With that being said, tip #2 is: “Don’t make me think.”
This is a tough one for preachers. After all, it’s not the responsibility of the preacher to spoon-feed someone his or her entire life (Hebrews 5:12-13). A lack of knowledge concerning God’s word is no small-matter, and it can actually come at great peril to the soul (2 Timothy 2:15, Hosea 4:6; 2 Peter 3:18, Mark 12:24). But let’s be honest, as the original speaker was trying to point out in relation to creating something that will be used others, most people do not like to think. They want it simple and easy!

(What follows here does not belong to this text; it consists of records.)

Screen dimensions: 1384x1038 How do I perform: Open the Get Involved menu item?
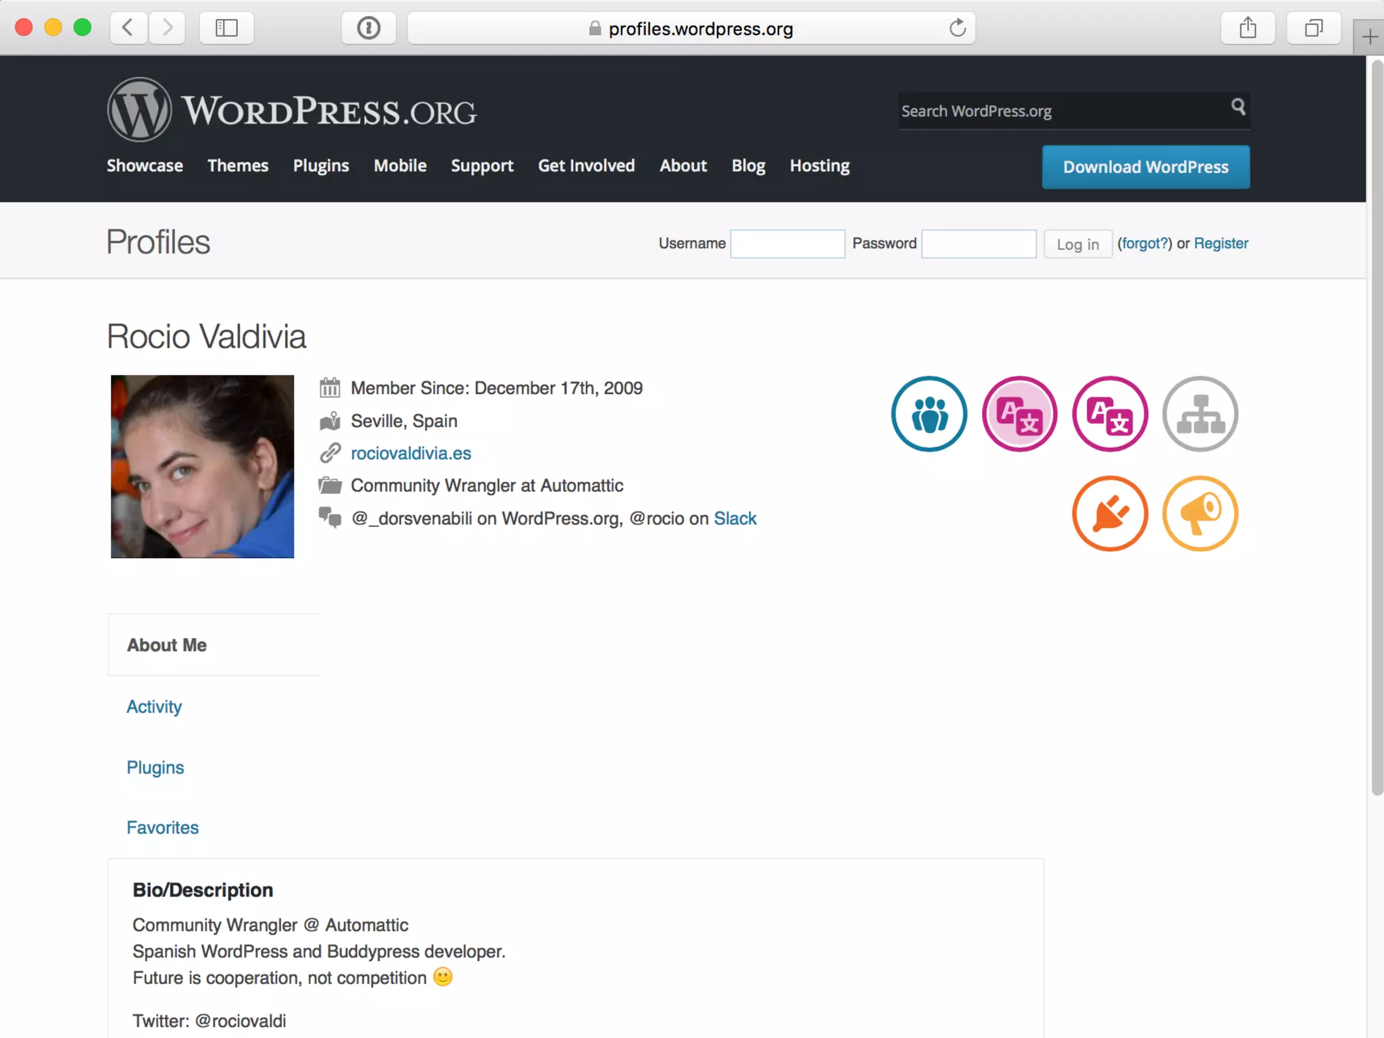click(x=586, y=166)
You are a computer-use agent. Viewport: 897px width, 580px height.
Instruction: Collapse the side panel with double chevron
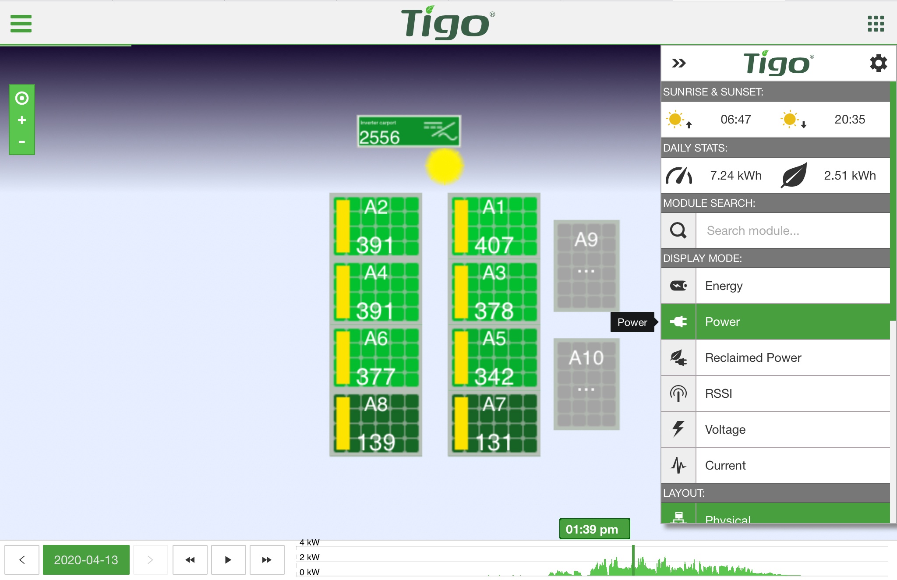click(x=678, y=64)
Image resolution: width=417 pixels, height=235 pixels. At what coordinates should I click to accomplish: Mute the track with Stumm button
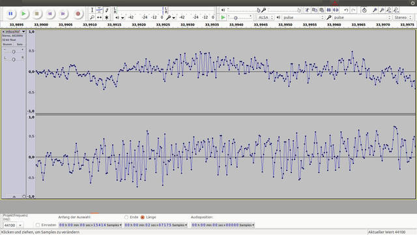[x=7, y=44]
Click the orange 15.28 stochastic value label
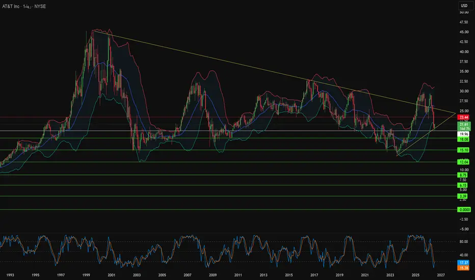The image size is (475, 280). [464, 268]
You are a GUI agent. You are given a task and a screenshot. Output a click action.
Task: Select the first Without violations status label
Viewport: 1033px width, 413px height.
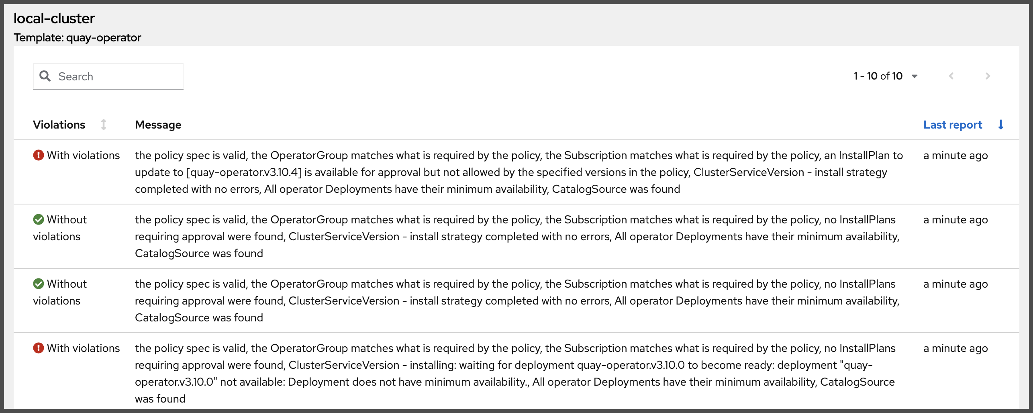(60, 228)
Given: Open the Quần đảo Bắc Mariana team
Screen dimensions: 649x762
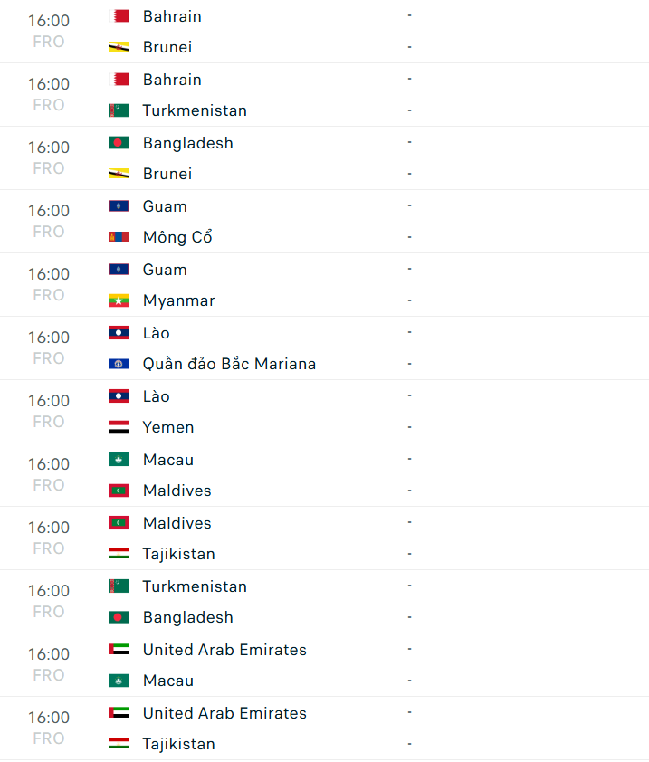Looking at the screenshot, I should pyautogui.click(x=229, y=364).
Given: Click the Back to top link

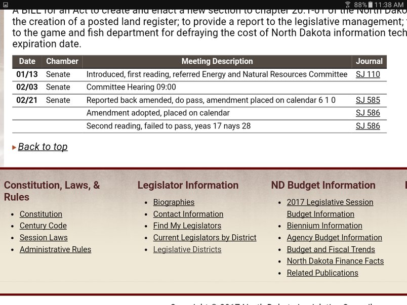Looking at the screenshot, I should point(43,147).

As preachers, remembering our audience is important. For those unfamiliar with the Bible, a conversation about Melchizedek and Jesus probably won’t be beneficial. Teaching someone the whole gospel doesn’t mean they have to learn the whole thing at one time. If someone is hungry they will ask for more. Hearts are still tested with those parables of Jesus you know (Matthew 13:10-17, Ephesians 4:17-32).
Am I saying the gospel should be dumbed down? Absolutely not. What I am saying is we need to know where someone is before we can help get them where they need to be (Acts 8:26-35; 19:1-5).

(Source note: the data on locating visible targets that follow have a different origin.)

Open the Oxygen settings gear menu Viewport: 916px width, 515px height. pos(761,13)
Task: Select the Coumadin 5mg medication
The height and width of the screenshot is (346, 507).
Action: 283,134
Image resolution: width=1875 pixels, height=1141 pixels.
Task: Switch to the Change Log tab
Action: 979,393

If someone doesn’t want to think that’s on them as an individual. They must decide if they will believe the gospel. They must engage their mind. Christianity is a “thinking religion” because we serve a God who seeks to challenge our minds through the cross (Isaiah 1:18, Acts 17:2; 18:4; 18:19; 24:25; 1 Corinthians 1:23-24). If it must be so, let someone else judge themselves unworthy of God’s grace (Acts 13:46). But to the best of our ability we need to try thinking like others in order to get others to think about and think like Jesus so we can help save their soul from Hell (1 Corinthians 9:19-22, Philippians 2:1-11).
None of this is an excuse for a preacher to not work hard at presenting the lessons of the gospel – truth be told, when someone has the ability to make something complicated sound easy, it’s usually because a lot of hard work proceeded the discussion.